I'm not actually sure what Bruce is up to now. It isn't like him to ask me out for a drink. I've known him for ten years, but we're not that friendly.

He comes back with the drinks and sits in the booth perpendicular to me so our knees are brushing under the table. I take a sip of the martini and the alcohol burns the back of my throat. I can't remember the last time I had anything alcoholic, and this is on an empty stomach. I take another sip.

"This has been so tough for you," Bruce says, his tone one of such obvious sympathy that I have to resist rolling my eyes.

"Yes, you could say that, Bruce."

He doesn't acknowledge my light sarcasm. "I can't even imagine."

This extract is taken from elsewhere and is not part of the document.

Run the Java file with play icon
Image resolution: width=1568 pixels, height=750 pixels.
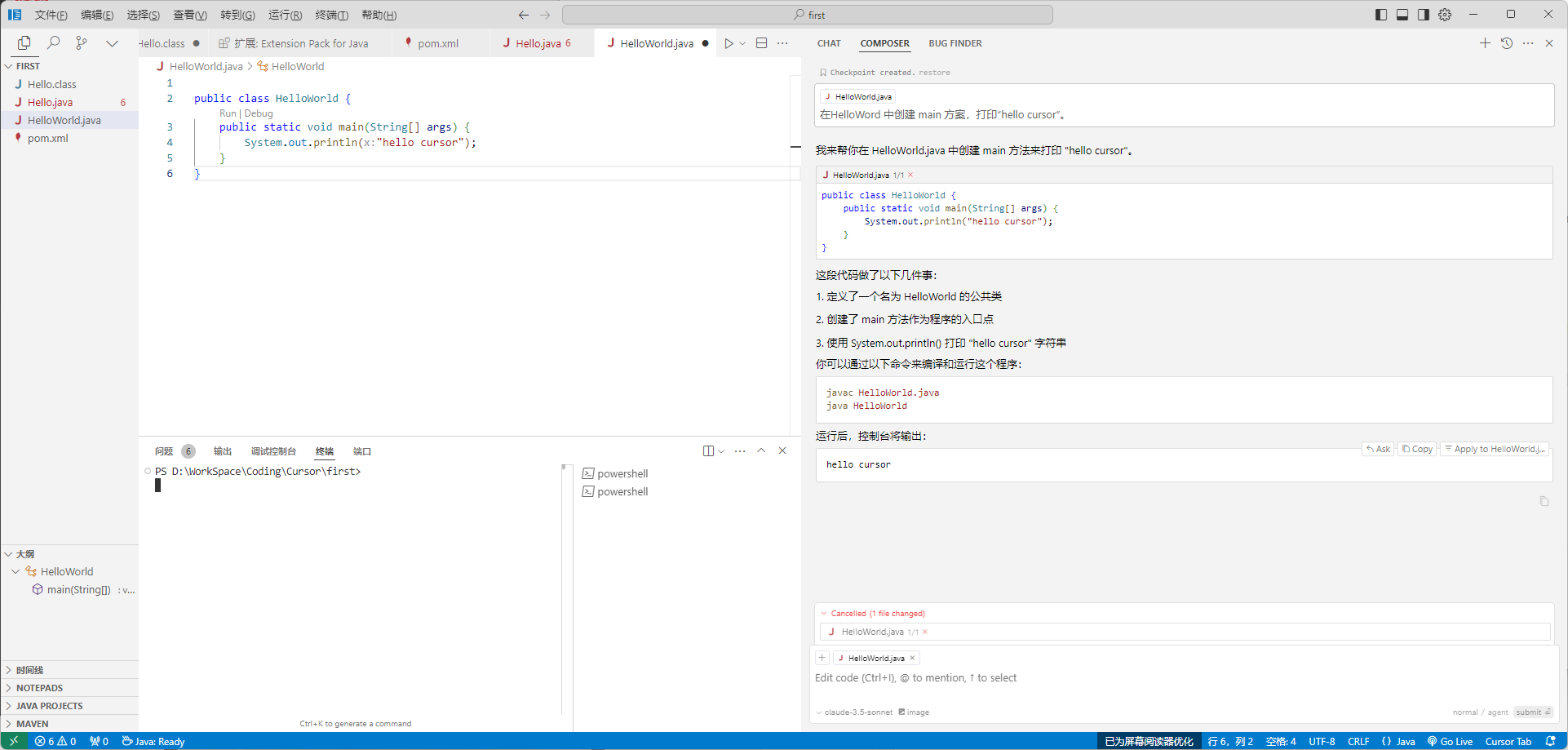729,43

No, you can't. "It's been very hard." I take another sip of my martini. I don't want to talk about Ben. "How are things with you?"

"Oh, the same." He waves his hand and I wonder if he gets manicures. "Lots of travel, long days at the office..." He shrugs. "But Juliet can't complain, can she?"

"And the girls?" I ask after a pause. I like Juliet's girls, although they can sometimes be a little whiny and spoilt. But what kid isn't? They've always been polite to me. I wonder what they think of me now, of Ben. It would have been nice for them to visit, or even for Josh to visit. Now that Ben is awake, I think he would like to see some people other than me. But no one's suggested anything.

"They're fine," Bruce says, and his tone is dismissive. "But I want to talk about you. Juliet was so broken up about what happened with Ben."

"Was she?" My tone must be a little sharp because Bruce's gaze narrows.

"Of course she was. She loves Ben, Maddie, you know that. She'd do anything for him."